Try finding some of these;

Charlie Christian "Swing To Bop" from "Live at Minton's". That's all you need . Don't bother with the Goodman stuff.

Django - the 1953 electric session whch starts with "Blues For Ike" and has "Night And Day", "September Song" and "Brazil".

Wes - "Impressions" from 'Smokin' At The Half-Note'. Just that track.

Kenny Burrell - 'The Tender Gender' or even the classic 'Midnight Blue' with Stanley Turrentine's blues-drenched sax.

Pat Martino - 'East', 'Live', 'Starbright' or 'Joyous Lake' or the more recent 'Stone Blue'.

Early Larry Coryell - 'Treat's Style' from his 1st LP, 'Larry Of Arabia' from Chico Hamilton's 'The Dealer', the 2nd LP 'Coryell', or 'Fairyland' or 'Barefoot Boy'. When he's good he's great, when he's bad...beware!

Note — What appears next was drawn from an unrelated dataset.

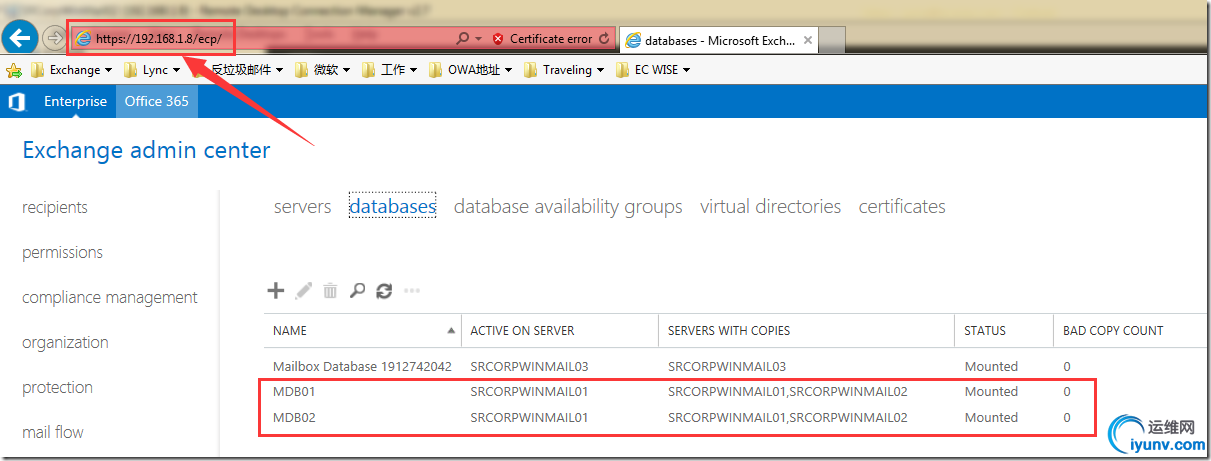Switch to the virtual directories tab
Viewport: 1211px width, 461px height.
[x=770, y=207]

There are some awful albums but he really could play the blues.

Gabor Szabo - 'Magical Connection' or 'High Contrast', which has the original version of "Breezin'" on it. This guy influenced Santana in his use of feedback. Quietly, deceptively incredible. Sounds MOR but isn't.

Cal Collins - "Route 66" from 'By Myself'. Solo acoustic on Benedetto Cremona F-hole. Completely floors me every time.

 

I know exactly what you mean; the plummy, dry tone can be off-putting and what they're playing is hard to relate to as it seems to have no drive or nuts at first listen. The above titles are some which helped me to get into it and at least a few of them should be easily found on uTube, though just listening to the audio is IMO better.

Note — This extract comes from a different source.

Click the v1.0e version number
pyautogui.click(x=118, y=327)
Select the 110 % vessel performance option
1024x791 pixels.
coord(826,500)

I went all through the screaming fusion phase as well, I still have all the records, a lot of which don't sound so good to me these days. Somewhere out there is the track which will make you say "ok now I get it".

And I submit that Mclaughlin with Miles is jazz guitar but a very different flavour. On his later organ-trio album "After The Rain" which is mostly Coltrane tunes (and has Elvin Jones drumming) he uses a semi with a Bigsby for a fat not-quite-clean tone only one sideways step away from Montgomery and Benson.

SRV did a version of Burrell's "Chitlins Con Carne" ('Midnight Blue'), released on the posthumous 'Sky Is Cryin' CD. Everyone finds their own way in....

Regards!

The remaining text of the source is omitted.